As featured soloist, Brecker displays the colossal tone, impeccable chops and searching impulses that have gifted bands from those led by pianist Horace Silver to singer Bruce Springsteen. His drive makes “All Or Nothing At All” a demand rather than a lament. He stretches out harmonically on his own tunes, with a funky bridge on “Foregone Conclusion” and a spacious theme for “I Talk To The Trees.” More traditional ballad settings on “Cry Me A River” and “Skylark” showcase tenderness without sentimentality especially on “Skylark,” where Brecker recasts the melody in disillusioned long tones. 

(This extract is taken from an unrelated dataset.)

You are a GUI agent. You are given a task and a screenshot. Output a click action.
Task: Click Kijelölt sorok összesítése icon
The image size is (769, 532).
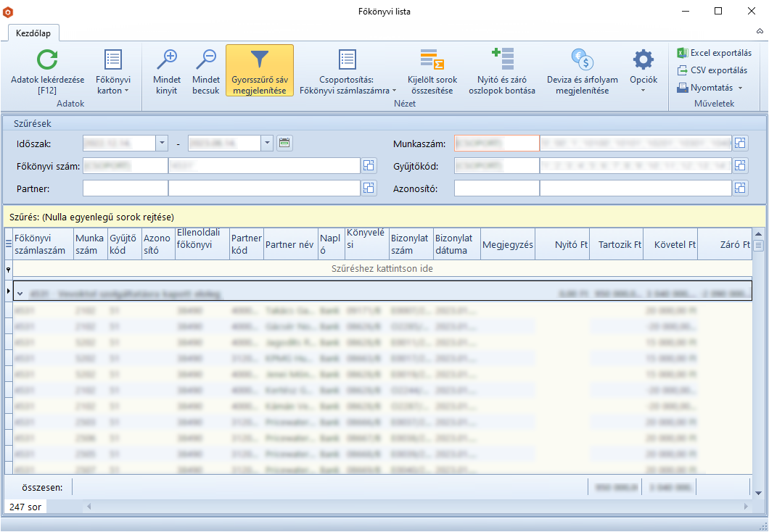tap(432, 60)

Brecker stays extroverted, even as the intimacy of trumpeter Miles Davis’ 1961 Columbia recording looms over “Someday My Prince Will Come” (down to Wynton Kelly’s piano solo, orchestrated for strings and woodwinds). After a clear melody statement, Brecker opens up with packed runs and dejected crushes of dissonance. Per Gade’s milky guitar is an effective foil, taking as much pleasure dipping into the lower register as it does sailing into higher, Wes Montgomery-inspired territory. Jesper Riis’ arrangement also explores contrasts between bitter undertones in the strings and some Nelson Riddle-style shouting from the band. 

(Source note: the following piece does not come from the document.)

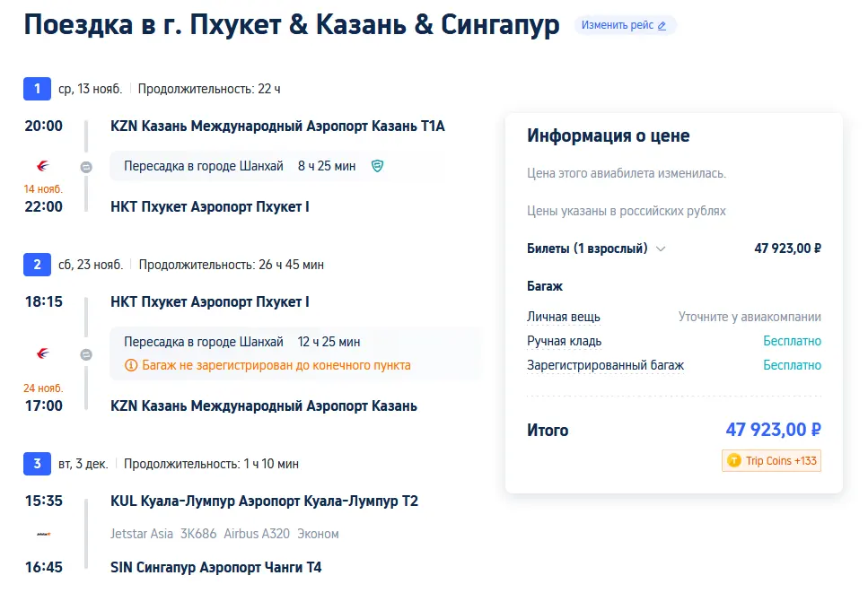Viewport: 868px width, 593px height.
Task: Click the pencil icon beside Изменить рейс
Action: [x=662, y=26]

Textured charts surround the trumpet heavyweight, flawlessly interpreted by the Danish groups and rarely settling into predictable accompaniment. Several soloists from the DR Big Band also get their own impressive say. Icy violins, biting sax counterpoint and a hard-edged swing on trombonist Peter Jensen’s setting of “All Or Nothing At All” torch any sentimental associations of the tune. Pelle Fridell’s baritone sax is heard in both half-time and double-time passages, along with allusions to modernist composers during an ominous deconstruction in triple meter. Occasionally some arrangements rely upon cliché, for example the syrupy, vibrato-laden violins of “The Immigrant/Godfather” or the rhythmic but otherwise generic introduction to “Goldfinger,” where John Barry’s theme proves better suited for screen heroics than studio improvisation. 

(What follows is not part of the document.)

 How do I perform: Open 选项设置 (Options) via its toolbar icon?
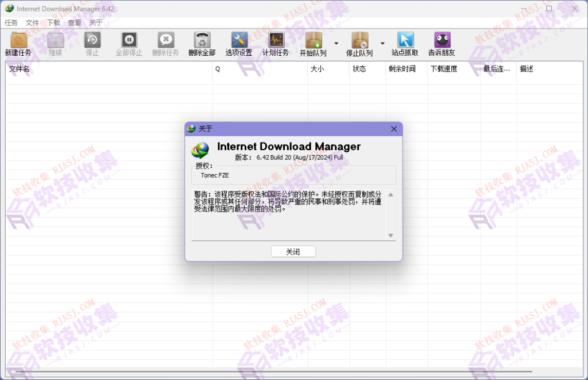click(x=238, y=43)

Yet these moments are few and far between original touches such as a chirpy piccolo leading the elephantine ensemble on “The Immigrant/Godfather,” the sleek surfaces of “I Talk To The Trees” or trombonist Vincent Nilsson’s arrangement of the little heard but affecting “This Is All I Ask.” Following Henrik Gunde’s piano, two tightly muted trumpets weave around Brecker’s open horn, with dark tuba and tapping triangle underneath. The effect is uncluttered, silken but strong, and builds beautiful tension, before the release of lush strings. When Brecker steps back from double-time for a few halting notes, the effect is similarly arresting. Peter Fuglsang’s smooth alto sax dueting with Brecker makes an ideal coda. 
Thelonious Monk’s beloved “Round Midnight” is a fitting end to any collection of ballads. Here it sports the slowest tempo on the disc, as well as the catchiest swing. The massive, transparent ensemble and Brecker’s subtle yet dynamic reimagining also sum up this album’s strengths (even if the superfluous Latin feel also points to its occasional excesses). The Jazz Ballad Song Book strikes a satisfying balance between re-imagined standards, tasteful explorations and straightforward big band brawn.